## Items from a dataset
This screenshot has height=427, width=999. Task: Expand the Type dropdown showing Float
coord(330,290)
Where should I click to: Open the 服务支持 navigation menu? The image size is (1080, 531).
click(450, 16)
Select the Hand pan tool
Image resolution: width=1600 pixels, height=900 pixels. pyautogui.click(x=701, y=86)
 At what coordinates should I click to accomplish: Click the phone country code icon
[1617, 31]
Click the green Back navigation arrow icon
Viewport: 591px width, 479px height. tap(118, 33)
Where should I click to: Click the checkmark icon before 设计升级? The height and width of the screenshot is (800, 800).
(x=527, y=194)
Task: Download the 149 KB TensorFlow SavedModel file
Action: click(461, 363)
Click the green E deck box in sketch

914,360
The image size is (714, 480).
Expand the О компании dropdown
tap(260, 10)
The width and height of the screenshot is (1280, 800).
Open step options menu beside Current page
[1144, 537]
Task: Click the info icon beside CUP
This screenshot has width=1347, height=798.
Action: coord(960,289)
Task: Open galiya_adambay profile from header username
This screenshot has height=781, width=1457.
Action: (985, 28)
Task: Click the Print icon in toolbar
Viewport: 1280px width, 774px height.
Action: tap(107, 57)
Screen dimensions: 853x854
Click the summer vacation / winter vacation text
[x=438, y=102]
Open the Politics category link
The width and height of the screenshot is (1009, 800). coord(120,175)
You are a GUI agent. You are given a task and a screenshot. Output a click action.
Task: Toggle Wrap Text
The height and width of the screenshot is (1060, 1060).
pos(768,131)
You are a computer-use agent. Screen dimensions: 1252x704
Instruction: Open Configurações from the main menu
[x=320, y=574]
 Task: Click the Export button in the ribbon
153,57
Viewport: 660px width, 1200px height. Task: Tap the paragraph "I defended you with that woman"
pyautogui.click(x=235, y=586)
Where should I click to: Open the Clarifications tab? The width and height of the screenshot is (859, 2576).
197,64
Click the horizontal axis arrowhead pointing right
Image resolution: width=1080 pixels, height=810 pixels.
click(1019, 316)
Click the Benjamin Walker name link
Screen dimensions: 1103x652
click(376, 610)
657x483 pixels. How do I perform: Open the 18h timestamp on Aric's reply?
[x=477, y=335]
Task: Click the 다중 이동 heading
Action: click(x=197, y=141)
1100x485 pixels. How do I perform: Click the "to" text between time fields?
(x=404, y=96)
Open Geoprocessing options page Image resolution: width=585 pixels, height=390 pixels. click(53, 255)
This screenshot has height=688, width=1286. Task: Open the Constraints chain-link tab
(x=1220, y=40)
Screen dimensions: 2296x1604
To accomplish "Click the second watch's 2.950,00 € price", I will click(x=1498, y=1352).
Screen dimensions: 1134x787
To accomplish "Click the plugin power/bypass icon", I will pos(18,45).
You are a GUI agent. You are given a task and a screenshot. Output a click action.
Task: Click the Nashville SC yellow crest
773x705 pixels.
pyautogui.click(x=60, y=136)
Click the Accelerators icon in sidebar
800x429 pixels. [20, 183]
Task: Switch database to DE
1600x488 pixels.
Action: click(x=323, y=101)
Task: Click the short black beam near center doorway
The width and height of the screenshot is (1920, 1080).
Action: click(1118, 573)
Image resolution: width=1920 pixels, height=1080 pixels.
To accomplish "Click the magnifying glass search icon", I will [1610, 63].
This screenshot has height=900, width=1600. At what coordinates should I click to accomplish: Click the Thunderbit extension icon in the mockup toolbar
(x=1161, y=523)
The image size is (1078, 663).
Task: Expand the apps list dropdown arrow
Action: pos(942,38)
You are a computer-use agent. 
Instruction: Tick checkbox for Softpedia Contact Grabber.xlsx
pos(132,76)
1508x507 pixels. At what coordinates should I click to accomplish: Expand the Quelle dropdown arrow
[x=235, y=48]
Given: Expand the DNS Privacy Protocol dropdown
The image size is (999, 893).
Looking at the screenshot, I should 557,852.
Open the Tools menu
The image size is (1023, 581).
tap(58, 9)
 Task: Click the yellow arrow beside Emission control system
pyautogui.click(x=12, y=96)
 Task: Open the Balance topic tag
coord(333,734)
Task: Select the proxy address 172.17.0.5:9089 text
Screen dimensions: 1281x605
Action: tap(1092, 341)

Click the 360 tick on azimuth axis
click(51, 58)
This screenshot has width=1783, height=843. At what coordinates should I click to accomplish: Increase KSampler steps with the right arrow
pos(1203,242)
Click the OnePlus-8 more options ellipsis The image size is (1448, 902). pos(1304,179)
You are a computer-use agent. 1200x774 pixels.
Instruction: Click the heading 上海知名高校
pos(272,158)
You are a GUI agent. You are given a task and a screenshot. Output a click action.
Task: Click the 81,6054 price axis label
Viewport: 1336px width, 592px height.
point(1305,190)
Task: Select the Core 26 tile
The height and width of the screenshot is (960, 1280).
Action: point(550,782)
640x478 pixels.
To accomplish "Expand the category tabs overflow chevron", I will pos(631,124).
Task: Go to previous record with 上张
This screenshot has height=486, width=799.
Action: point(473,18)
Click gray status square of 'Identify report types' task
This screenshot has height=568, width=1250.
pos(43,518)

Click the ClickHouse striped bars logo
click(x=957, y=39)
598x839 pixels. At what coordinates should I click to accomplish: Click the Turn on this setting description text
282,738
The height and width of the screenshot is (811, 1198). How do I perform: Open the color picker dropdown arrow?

## WORK TO BE COMPLETED
All lines above between those holding "Task: Switch database to DE" and "Given: Expand the", inclusive, must be set down unchanged, and no other line may be included.

## SOLUTION TO THIS TASK
Task: Switch database to DE
1600x488 pixels.
Action: click(x=323, y=101)
Task: Click the short black beam near center doorway
The width and height of the screenshot is (1920, 1080).
Action: click(1118, 573)
Image resolution: width=1920 pixels, height=1080 pixels.
To accomplish "Click the magnifying glass search icon", I will [1610, 63].
This screenshot has height=900, width=1600. At what coordinates should I click to accomplish: Click the Thunderbit extension icon in the mockup toolbar
(x=1161, y=523)
The image size is (1078, 663).
Task: Expand the apps list dropdown arrow
Action: pos(942,38)
You are a computer-use agent. 
Instruction: Tick checkbox for Softpedia Contact Grabber.xlsx
pos(132,76)
1508x507 pixels. At what coordinates should I click to accomplish: Expand the Quelle dropdown arrow
[x=235, y=48]
Given: Expand the DNS Privacy Protocol dropdown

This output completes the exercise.